The Cameron–Martin and Feldman–Hájek theorems show that translation by any vector not in the Cameron–Martin space \(\mathcal{H}_{\mu }\subseteq \mathcal{V}\) produces a new measure that is mutually singular with respect to the old one. It turns out that dilation by a non-unitary constant also destroys equivalence:

Proposition 2.52.

Let μ be a centred Gaussian measure on a separable real Banach space \(\mathcal{V}\) such that \(\dim \mathcal{H}_{\mu } = \infty \) . For \(c \in \mathbb{R}\) , let \(D_{c}: \mathcal{V}\rightarrow \mathcal{V}\) be the dilation map \(D_{c}(x):= cx\) . Then \((D_{c})_{{\ast}}\mu\) is equivalent to μ if and only if c ∈{±1}, and \((D_{c})_{{\ast}}\mu\) and μ are mutually singular otherwise.

Remark 2.53.

There is another attractive viewpoint on Gaussian measures on Hilbert spaces, namely that draws from a Gaussian measure \(\mathcal{N}(m,C)\) on a Hilbert space are the same as draws from random series of the form

$$\displaystyle{m +\sum _{k\in \mathbb{N}}\sqrt{\lambda _{k}}\xi _{k}\psi _{k},}$$

where \(\{\psi _{k}\}_{k\in \mathbb{N}}\) are orthonormal eigenvectors for the covariance operator C, \(\{\lambda _{k}\}_{k\in \mathbb{N}}\) are the corresponding eigenvalues, and \(\{\xi _{k}\}_{k\in \mathbb{N}}\) are independent draws from the standard normal distribution \(\mathcal{N}(0,1)\) on \(\mathbb{R}\). This point of view will be revisited in more detail in Section 11.1 in the context of Karhunen–Loève expansions of Gaussian and Besov measures.
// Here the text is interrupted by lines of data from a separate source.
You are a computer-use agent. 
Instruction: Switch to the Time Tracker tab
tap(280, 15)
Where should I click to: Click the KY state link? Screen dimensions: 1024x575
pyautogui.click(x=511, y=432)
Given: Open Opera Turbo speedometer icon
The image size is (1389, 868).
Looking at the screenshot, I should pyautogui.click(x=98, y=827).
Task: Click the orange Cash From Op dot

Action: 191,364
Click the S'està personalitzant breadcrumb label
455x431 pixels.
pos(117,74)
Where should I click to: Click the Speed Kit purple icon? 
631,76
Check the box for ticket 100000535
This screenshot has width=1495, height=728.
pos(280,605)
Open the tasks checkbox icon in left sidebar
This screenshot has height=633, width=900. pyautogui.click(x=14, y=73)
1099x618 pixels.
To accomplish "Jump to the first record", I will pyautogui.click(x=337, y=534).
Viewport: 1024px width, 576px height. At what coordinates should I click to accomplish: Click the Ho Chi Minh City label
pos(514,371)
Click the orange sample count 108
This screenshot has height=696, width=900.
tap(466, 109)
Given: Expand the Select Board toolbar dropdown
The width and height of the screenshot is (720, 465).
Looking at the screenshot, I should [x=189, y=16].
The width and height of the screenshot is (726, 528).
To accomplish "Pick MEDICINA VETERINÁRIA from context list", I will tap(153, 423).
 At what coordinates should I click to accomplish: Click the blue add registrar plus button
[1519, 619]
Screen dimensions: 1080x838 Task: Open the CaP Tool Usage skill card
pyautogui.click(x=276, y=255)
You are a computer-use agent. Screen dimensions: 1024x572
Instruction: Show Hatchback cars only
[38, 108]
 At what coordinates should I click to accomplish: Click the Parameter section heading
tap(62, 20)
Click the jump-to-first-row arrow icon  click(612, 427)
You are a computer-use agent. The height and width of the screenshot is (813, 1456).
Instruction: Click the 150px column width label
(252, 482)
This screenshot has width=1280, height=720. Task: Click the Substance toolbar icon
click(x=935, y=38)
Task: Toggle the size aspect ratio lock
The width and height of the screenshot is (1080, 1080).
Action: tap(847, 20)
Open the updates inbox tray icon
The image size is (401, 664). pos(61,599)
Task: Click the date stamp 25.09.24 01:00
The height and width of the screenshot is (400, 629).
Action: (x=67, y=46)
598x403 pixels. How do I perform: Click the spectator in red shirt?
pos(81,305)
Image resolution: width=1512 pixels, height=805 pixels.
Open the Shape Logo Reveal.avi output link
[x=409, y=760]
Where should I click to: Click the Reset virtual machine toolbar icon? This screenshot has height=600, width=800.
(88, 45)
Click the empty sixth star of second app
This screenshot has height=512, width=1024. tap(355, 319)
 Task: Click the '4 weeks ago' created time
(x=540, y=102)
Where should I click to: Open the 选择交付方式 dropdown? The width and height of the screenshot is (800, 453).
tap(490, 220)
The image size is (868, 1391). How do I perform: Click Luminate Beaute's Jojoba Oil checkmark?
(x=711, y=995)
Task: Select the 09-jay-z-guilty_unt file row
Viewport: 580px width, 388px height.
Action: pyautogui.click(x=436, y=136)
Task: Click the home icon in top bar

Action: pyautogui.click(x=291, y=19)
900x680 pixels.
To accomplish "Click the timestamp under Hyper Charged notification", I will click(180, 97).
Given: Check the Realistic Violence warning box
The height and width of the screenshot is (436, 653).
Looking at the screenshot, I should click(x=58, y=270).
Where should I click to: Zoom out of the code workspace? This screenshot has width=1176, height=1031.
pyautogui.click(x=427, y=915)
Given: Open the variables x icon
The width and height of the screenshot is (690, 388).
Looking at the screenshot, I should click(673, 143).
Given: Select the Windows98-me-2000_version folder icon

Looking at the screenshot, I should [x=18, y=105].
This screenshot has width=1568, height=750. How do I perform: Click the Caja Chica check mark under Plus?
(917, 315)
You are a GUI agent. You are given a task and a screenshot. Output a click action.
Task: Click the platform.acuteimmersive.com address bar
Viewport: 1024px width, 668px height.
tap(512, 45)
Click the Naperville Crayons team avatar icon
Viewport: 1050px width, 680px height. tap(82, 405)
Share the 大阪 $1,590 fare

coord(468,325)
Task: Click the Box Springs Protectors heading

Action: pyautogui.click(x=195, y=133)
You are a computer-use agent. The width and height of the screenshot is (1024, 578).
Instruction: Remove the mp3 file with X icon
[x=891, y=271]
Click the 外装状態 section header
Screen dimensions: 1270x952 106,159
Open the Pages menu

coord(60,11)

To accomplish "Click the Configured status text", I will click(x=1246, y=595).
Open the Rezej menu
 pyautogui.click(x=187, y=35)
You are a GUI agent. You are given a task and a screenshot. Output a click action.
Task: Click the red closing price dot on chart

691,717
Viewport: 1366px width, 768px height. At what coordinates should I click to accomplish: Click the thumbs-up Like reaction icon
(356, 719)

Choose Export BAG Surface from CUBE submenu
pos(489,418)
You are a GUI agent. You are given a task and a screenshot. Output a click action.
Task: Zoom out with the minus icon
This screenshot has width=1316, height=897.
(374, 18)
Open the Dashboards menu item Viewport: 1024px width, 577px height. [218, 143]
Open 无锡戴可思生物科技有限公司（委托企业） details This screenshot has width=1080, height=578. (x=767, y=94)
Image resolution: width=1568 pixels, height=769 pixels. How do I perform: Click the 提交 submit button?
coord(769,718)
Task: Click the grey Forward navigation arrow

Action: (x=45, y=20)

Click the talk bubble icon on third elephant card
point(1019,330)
The conditioning properties of Gaussian measures can easily be expressed using an elementary construction from linear algebra, the Schur complement. This result will be very useful in Chapters 67, and 13.

Theorem 2.54 (Conditioning of Gaussian measures).

Let \(\mathcal{H} = \mathcal{H}_{1} \oplus \mathcal{H}_{2}\) be a direct sum of separable Hilbert spaces. Let \(X = (X_{1},X_{2}) \sim \mu\) be an \(\mathcal{H}\) -valued Gaussian random variable with mean m = (m 1 ,m 2 ) and positive-definite covariance operator C. For i,j = 1,2, let

$$\displaystyle{ C_{ij}(k_{i},k_{j}):= \mathbb{E}_{\mu }{\Bigl [\langle k_{i},x - m_{i}\rangle \overline{\langle k_{j},x - m_{j}\rangle }\Bigr ]} }$$
(2.6)

for all \(k_{i} \in \mathcal{H}_{i}\) , \(k_{j} \in \mathcal{H}_{j}\) , so that C is decomposed Footnote 2 in block form as

$$\displaystyle{ C = \left [\begin{array}{*{10}c} C_{11} & C_{12} \\ C_{21} & C_{22} \end{array} \right ]; }$$
(2.7)

in particular, the marginal distribution of X i is \(\mathcal{N}(m_{i},C_{ii})\) , and \(C_{21} = C_{12}^{{\ast}}\) . Then C 22 is invertible and, for each \(x_{2} \in \mathcal{H}_{2}\) , the conditional distribution of X 1 given X 2 = x 2 is Gaussian:

$$\displaystyle{ (X_{1}\vert X_{2} = x_{2}) \sim \mathcal{N}{\bigl (m_{1} + C_{12}C_{22}^{-1}(x_{ 2} - m_{2}),C_{11} - C_{12}C_{22}^{-1}C_{ 21}\bigr )}. }$$
(2.8)

2.8 Interpretations of Probability

It is worth noting that the above discussions are purely mathematical: a probability measure is an abstract algebraic–analytic object with no necessary connection to everyday notions of chance or probability. The question of what interpretation of probability to adopt, i.e. what practical meaning to ascribe to probability measures, is a question of philosophy and mathematical modelling. The two main points of view are the frequentist and Bayesian perspectives. To a frequentist, the probability μ(E) of an event E is the relative frequency of occurrence of the event E in the limit of infinitely many independent but identical trials; to a Bayesian, μ(E) is a numerical representation of one’s degree of belief in the truth of a proposition E. The frequentist’s point of view is objective; the Bayesian’s is subjective; both use the same mathematical machinery of probability measures to describe the properties of the function μ.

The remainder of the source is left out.